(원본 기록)
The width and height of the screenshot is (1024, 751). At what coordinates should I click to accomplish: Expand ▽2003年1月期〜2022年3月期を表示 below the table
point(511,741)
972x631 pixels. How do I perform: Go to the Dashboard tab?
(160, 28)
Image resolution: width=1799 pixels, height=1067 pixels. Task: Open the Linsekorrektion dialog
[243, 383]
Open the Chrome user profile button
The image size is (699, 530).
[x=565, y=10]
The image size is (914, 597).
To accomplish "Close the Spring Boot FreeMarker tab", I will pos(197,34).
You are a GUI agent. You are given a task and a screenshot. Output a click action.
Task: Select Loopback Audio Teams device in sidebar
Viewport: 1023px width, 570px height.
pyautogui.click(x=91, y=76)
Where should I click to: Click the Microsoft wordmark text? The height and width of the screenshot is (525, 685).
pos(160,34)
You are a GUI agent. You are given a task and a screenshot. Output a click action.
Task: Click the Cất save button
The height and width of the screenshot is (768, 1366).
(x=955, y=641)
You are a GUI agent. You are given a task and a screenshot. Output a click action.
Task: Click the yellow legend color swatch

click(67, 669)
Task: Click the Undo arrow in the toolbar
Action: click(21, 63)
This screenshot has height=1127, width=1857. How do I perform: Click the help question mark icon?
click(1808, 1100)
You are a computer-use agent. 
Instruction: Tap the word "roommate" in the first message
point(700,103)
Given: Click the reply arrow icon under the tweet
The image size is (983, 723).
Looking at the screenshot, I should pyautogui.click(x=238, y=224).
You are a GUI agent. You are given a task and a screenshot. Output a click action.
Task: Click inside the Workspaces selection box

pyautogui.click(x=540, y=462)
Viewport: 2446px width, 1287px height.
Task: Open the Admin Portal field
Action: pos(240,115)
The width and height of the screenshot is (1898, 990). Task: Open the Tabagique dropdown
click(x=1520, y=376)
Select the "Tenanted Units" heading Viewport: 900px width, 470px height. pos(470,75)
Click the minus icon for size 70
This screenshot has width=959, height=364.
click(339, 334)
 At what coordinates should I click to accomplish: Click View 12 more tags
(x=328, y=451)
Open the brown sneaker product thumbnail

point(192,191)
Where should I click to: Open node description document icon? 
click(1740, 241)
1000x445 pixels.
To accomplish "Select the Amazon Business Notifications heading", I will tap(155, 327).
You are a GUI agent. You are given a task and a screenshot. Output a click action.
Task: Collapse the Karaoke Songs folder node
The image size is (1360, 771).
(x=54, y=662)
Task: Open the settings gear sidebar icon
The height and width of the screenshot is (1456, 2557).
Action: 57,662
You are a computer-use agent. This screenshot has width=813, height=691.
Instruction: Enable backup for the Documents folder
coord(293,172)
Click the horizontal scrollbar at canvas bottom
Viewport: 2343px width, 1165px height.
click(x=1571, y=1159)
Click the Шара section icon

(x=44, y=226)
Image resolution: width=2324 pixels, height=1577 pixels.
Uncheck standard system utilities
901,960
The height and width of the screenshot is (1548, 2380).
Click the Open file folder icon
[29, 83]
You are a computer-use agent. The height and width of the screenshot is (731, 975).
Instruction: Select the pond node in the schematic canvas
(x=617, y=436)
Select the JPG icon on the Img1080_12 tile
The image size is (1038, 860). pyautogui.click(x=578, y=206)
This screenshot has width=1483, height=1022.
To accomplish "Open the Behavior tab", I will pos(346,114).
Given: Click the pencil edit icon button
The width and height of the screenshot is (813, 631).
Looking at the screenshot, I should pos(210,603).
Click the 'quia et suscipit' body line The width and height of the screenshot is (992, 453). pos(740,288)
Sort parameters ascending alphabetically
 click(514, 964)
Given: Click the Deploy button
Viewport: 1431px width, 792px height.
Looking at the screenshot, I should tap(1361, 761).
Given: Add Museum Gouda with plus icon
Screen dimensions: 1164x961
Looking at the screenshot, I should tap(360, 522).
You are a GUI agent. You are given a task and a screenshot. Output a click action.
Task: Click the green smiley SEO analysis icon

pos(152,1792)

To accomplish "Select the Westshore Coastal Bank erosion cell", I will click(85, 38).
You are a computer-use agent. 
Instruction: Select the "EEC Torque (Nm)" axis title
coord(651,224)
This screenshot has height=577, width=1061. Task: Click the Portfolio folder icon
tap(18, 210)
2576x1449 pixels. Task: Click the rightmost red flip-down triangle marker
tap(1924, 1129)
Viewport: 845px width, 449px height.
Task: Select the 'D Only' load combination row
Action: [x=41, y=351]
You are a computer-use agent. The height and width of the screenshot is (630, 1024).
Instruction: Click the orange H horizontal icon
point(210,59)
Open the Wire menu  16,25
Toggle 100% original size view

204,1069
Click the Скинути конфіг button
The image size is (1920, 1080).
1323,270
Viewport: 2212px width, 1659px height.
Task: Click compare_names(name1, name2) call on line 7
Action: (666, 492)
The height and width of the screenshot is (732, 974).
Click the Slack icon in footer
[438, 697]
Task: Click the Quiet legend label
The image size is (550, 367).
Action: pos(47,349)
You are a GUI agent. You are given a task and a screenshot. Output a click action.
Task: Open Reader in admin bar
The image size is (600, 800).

### 제시된 과제
위 목록에서 문자열 "legend"이(가) 들어 있는 줄을 모두 모아 옮겨 적으시오. 대소문자를 구별하시오.

### 아래 결과
Task: Click the yellow legend color swatch
Task: Click the Quiet legend label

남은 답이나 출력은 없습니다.